Extracted data entries:
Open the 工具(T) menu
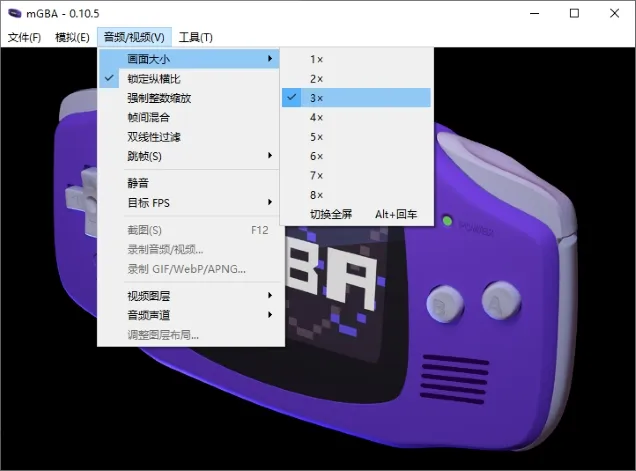636x471 pixels. pos(195,37)
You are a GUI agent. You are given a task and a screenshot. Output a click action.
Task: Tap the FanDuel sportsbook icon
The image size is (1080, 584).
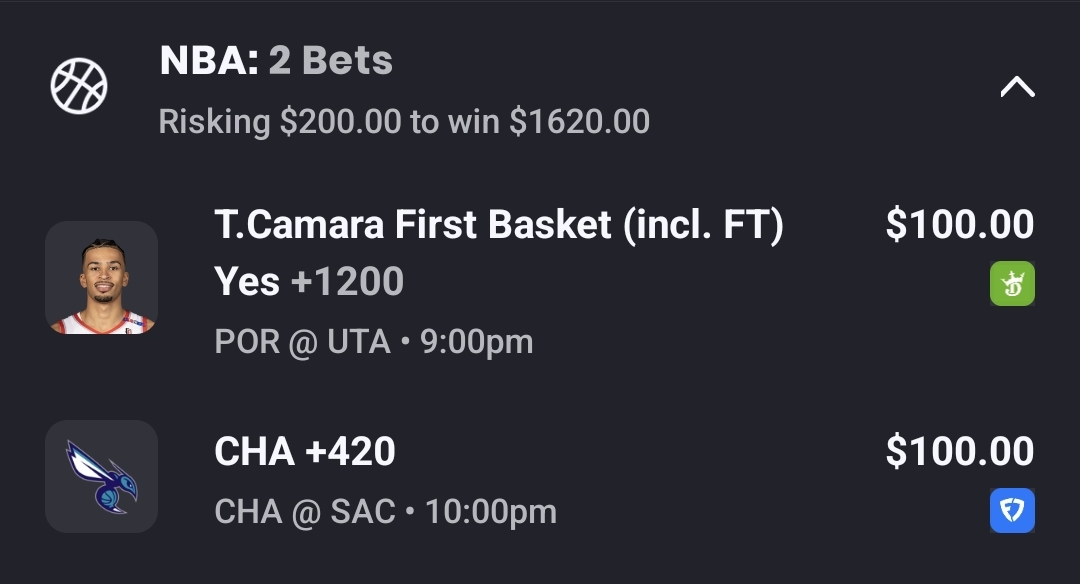pyautogui.click(x=1012, y=511)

*The task:* I'd like every record printed exactly, with the pictures left out.

*Result of this task:*
Open the 工具(T) menu
636x471 pixels. pos(195,37)
You are a GUI agent. You are given a task and a screenshot. Output a click action.
Task: Tap the FanDuel sportsbook icon
The image size is (1080, 584).
pyautogui.click(x=1012, y=511)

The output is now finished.